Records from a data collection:
════

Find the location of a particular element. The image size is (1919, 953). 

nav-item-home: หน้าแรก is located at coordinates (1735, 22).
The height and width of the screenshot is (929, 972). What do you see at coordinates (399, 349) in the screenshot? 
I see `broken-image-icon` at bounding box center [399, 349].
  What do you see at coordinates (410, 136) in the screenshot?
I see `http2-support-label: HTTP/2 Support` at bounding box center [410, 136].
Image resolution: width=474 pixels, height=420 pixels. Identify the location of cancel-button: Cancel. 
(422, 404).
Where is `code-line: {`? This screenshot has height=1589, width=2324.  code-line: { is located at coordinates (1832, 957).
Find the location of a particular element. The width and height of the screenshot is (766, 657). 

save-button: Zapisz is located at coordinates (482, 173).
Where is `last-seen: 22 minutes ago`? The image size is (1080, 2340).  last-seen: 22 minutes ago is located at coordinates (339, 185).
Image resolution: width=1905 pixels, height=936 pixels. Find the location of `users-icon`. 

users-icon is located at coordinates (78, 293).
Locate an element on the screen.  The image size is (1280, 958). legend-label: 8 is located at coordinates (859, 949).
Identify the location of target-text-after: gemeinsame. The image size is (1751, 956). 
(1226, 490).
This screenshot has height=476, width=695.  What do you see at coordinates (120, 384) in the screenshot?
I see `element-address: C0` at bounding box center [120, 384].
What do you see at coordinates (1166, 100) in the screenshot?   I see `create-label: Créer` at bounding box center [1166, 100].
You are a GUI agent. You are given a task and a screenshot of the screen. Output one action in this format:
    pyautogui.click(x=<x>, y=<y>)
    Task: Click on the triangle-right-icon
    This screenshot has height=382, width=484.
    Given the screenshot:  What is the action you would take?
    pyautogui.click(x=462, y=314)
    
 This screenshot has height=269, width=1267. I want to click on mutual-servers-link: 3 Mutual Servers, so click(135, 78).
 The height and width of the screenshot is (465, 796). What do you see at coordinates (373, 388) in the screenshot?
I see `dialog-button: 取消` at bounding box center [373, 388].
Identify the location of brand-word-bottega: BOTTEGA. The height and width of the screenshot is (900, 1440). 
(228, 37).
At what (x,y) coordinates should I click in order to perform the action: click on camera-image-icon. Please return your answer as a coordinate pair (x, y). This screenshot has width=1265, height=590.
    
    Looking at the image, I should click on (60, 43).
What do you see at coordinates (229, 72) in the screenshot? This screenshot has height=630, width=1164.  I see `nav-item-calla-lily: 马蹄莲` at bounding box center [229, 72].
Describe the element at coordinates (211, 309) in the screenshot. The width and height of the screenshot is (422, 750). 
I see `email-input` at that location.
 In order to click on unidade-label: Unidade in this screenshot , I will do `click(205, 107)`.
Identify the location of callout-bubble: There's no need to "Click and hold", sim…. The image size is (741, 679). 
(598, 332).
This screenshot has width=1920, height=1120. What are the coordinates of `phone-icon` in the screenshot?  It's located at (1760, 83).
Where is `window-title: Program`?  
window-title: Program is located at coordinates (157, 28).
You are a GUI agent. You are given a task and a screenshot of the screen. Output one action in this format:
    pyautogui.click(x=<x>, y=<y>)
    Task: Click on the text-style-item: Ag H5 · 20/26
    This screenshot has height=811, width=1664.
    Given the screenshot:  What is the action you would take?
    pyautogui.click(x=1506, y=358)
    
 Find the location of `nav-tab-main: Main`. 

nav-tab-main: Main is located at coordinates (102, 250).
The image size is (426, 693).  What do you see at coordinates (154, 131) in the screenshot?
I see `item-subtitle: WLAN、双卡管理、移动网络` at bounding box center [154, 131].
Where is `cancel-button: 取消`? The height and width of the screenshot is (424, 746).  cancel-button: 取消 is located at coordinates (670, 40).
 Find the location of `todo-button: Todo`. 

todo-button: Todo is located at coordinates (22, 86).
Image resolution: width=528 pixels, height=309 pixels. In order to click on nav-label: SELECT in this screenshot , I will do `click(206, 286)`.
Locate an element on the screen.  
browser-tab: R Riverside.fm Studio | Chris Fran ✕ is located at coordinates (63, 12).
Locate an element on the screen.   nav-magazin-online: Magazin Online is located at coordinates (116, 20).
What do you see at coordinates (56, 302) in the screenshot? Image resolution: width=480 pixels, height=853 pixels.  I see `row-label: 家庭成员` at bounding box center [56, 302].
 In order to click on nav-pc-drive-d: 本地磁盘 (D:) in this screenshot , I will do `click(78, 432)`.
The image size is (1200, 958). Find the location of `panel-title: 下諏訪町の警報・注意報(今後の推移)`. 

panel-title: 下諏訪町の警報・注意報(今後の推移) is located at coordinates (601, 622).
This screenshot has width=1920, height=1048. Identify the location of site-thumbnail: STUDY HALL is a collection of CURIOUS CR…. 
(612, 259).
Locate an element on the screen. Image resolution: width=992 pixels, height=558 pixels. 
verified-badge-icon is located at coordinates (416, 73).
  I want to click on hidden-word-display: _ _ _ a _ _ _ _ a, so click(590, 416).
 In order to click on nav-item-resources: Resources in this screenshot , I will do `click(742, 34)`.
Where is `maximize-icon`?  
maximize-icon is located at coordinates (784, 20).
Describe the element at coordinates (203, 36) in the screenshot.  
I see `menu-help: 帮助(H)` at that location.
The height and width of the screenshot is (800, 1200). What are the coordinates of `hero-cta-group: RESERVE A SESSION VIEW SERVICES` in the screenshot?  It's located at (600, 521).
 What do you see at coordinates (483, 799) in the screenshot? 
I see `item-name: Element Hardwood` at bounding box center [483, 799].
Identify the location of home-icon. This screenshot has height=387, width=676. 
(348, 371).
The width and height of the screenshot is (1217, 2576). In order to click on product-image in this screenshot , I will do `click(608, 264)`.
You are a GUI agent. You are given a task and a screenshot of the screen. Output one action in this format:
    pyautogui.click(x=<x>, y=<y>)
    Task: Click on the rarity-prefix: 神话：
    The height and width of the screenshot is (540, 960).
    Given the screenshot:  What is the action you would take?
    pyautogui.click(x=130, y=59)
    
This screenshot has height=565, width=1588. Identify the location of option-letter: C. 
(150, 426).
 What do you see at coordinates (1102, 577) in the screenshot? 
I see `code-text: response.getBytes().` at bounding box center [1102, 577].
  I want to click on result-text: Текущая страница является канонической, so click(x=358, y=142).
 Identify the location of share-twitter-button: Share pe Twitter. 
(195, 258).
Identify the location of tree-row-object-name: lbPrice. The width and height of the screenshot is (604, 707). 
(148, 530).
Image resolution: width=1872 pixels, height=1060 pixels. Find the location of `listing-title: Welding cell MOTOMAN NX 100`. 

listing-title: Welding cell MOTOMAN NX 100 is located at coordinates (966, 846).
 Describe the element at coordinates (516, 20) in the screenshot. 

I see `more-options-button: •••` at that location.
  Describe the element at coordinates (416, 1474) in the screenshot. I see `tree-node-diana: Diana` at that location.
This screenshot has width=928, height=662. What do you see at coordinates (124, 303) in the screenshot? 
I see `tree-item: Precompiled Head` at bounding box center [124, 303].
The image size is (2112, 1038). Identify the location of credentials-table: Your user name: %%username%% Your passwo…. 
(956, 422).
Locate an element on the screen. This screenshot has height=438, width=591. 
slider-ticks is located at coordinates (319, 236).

════

Your objective: Output the lines above as a JSON list of strings, one string per line, skipping blank lines.

Written solution:
[
  "Find the location of a particular element. The image size is (1919, 953). ",
  "nav-item-home: หน้าแรก is located at coordinates (1735, 22).",
  "The height and width of the screenshot is (929, 972). What do you see at coordinates (399, 349) in the screenshot? ",
  "I see `broken-image-icon` at bounding box center [399, 349].",
  "  What do you see at coordinates (410, 136) in the screenshot?",
  "I see `http2-support-label: HTTP/2 Support` at bounding box center [410, 136].",
  "Image resolution: width=474 pixels, height=420 pixels. Identify the location of cancel-button: Cancel. ",
  "(422, 404).",
  "Where is `code-line: {`? This screenshot has height=1589, width=2324.  code-line: { is located at coordinates (1832, 957).",
  "Find the location of a particular element. The width and height of the screenshot is (766, 657). ",
  "save-button: Zapisz is located at coordinates (482, 173).",
  "Where is `last-seen: 22 minutes ago`? The image size is (1080, 2340).  last-seen: 22 minutes ago is located at coordinates (339, 185).",
  "Image resolution: width=1905 pixels, height=936 pixels. Find the location of `users-icon`. ",
  "users-icon is located at coordinates (78, 293).",
  "Locate an element on the screen.  The image size is (1280, 958). legend-label: 8 is located at coordinates (859, 949).",
  "Identify the location of target-text-after: gemeinsame. The image size is (1751, 956). ",
  "(1226, 490).",
  "This screenshot has height=476, width=695.  What do you see at coordinates (120, 384) in the screenshot?",
  "I see `element-address: C0` at bounding box center [120, 384].",
  "What do you see at coordinates (1166, 100) in the screenshot?   I see `create-label: Créer` at bounding box center [1166, 100].",
  "You are a GUI agent. You are given a task and a screenshot of the screen. Output one action in this format:",
  "    pyautogui.click(x=<x>, y=<y>)",
  "    Task: Click on the triangle-right-icon",
  "    This screenshot has height=382, width=484.",
  "    Given the screenshot:  What is the action you would take?",
  "    pyautogui.click(x=462, y=314)",
  " This screenshot has height=269, width=1267. I want to click on mutual-servers-link: 3 Mutual Servers, so click(135, 78).",
  " The height and width of the screenshot is (465, 796). What do you see at coordinates (373, 388) in the screenshot?",
  "I see `dialog-button: 取消` at bounding box center [373, 388].",
  "Identify the location of brand-word-bottega: BOTTEGA. The height and width of the screenshot is (900, 1440). ",
  "(228, 37).",
  "At what (x,y) coordinates should I click in order to perform the action: click on camera-image-icon. Please return your answer as a coordinate pair (x, y). This screenshot has width=1265, height=590.",
  "    Looking at the image, I should click on (60, 43).",
  "What do you see at coordinates (229, 72) in the screenshot? This screenshot has height=630, width=1164.  I see `nav-item-calla-lily: 马蹄莲` at bounding box center [229, 72].",
  "Describe the element at coordinates (211, 309) in the screenshot. The width and height of the screenshot is (422, 750). ",
  "I see `email-input` at that location.",
  " In order to click on unidade-label: Unidade in this screenshot , I will do `click(205, 107)`.",
  "Identify the location of callout-bubble: There's no need to \"Click and hold\", sim…. The image size is (741, 679). ",
  "(598, 332).",
  "This screenshot has width=1920, height=1120. What are the coordinates of `phone-icon` in the screenshot?  It's located at (1760, 83).",
  "Where is `window-title: Program`?  ",
  "window-title: Program is located at coordinates (157, 28).",
  "You are a GUI agent. You are given a task and a screenshot of the screen. Output one action in this format:",
  "    pyautogui.click(x=<x>, y=<y>)",
  "    Task: Click on the text-style-item: Ag H5 · 20/26",
  "    This screenshot has height=811, width=1664.",
  "    Given the screenshot:  What is the action you would take?",
  "    pyautogui.click(x=1506, y=358)",
  " Find the location of `nav-tab-main: Main`. ",
  "nav-tab-main: Main is located at coordinates (102, 250).",
  "The image size is (426, 693).  What do you see at coordinates (154, 131) in the screenshot?",
  "I see `item-subtitle: WLAN、双卡管理、移动网络` at bounding box center [154, 131].",
  "Where is `cancel-button: 取消`? The height and width of the screenshot is (424, 746).  cancel-button: 取消 is located at coordinates (670, 40).",
  " Find the location of `todo-button: Todo`. ",
  "todo-button: Todo is located at coordinates (22, 86).",
  "Image resolution: width=528 pixels, height=309 pixels. In order to click on nav-label: SELECT in this screenshot , I will do `click(206, 286)`.",
  "Locate an element on the screen.  ",
  "browser-tab: R Riverside.fm Studio | Chris Fran ✕ is located at coordinates (63, 12).",
  "Locate an element on the screen.   nav-magazin-online: Magazin Online is located at coordinates (116, 20).",
  "What do you see at coordinates (56, 302) in the screenshot? Image resolution: width=480 pixels, height=853 pixels.  I see `row-label: 家庭成员` at bounding box center [56, 302].",
  " In order to click on nav-pc-drive-d: 本地磁盘 (D:) in this screenshot , I will do `click(78, 432)`.",
  "The image size is (1200, 958). Find the location of `panel-title: 下諏訪町の警報・注意報(今後の推移)`. ",
  "panel-title: 下諏訪町の警報・注意報(今後の推移) is located at coordinates (601, 622).",
  "This screenshot has width=1920, height=1048. Identify the location of site-thumbnail: STUDY HALL is a collection of CURIOUS CR…. ",
  "(612, 259).",
  "Locate an element on the screen. Image resolution: width=992 pixels, height=558 pixels. ",
  "verified-badge-icon is located at coordinates (416, 73).",
  "  I want to click on hidden-word-display: _ _ _ a _ _ _ _ a, so click(590, 416).",
  " In order to click on nav-item-resources: Resources in this screenshot , I will do `click(742, 34)`.",
  "Where is `maximize-icon`?  ",
  "maximize-icon is located at coordinates (784, 20).",
  "Describe the element at coordinates (203, 36) in the screenshot.  ",
  "I see `menu-help: 帮助(H)` at that location.",
  "The height and width of the screenshot is (800, 1200). What are the coordinates of `hero-cta-group: RESERVE A SESSION VIEW SERVICES` in the screenshot?  It's located at (600, 521).",
  " What do you see at coordinates (483, 799) in the screenshot? ",
  "I see `item-name: Element Hardwood` at bounding box center [483, 799].",
  "Identify the location of home-icon. This screenshot has height=387, width=676. ",
  "(348, 371).",
  "The width and height of the screenshot is (1217, 2576). In order to click on product-image in this screenshot , I will do `click(608, 264)`.",
  "You are a GUI agent. You are given a task and a screenshot of the screen. Output one action in this format:",
  "    pyautogui.click(x=<x>, y=<y>)",
  "    Task: Click on the rarity-prefix: 神话：",
  "    The height and width of the screenshot is (540, 960).",
  "    Given the screenshot:  What is the action you would take?",
  "    pyautogui.click(x=130, y=59)",
  "This screenshot has height=565, width=1588. Identify the location of option-letter: C. ",
  "(150, 426).",
  " What do you see at coordinates (1102, 577) in the screenshot? ",
  "I see `code-text: response.getBytes().` at bounding box center [1102, 577].",
  "  I want to click on result-text: Текущая страница является канонической, so click(x=358, y=142).",
  " Identify the location of share-twitter-button: Share pe Twitter. ",
  "(195, 258).",
  "Identify the location of tree-row-object-name: lbPrice. The width and height of the screenshot is (604, 707). ",
  "(148, 530).",
  "Image resolution: width=1872 pixels, height=1060 pixels. Find the location of `listing-title: Welding cell MOTOMAN NX 100`. ",
  "listing-title: Welding cell MOTOMAN NX 100 is located at coordinates (966, 846).",
  " Describe the element at coordinates (516, 20) in the screenshot. ",
  "I see `more-options-button: •••` at that location.",
  "  Describe the element at coordinates (416, 1474) in the screenshot. I see `tree-node-diana: Diana` at that location.",
  "This screenshot has width=928, height=662. What do you see at coordinates (124, 303) in the screenshot? ",
  "I see `tree-item: Precompiled Head` at bounding box center [124, 303].",
  "The image size is (2112, 1038). Identify the location of credentials-table: Your user name: %%username%% Your passwo…. ",
  "(956, 422).",
  "Locate an element on the screen. This screenshot has height=438, width=591. ",
  "slider-ticks is located at coordinates (319, 236)."
]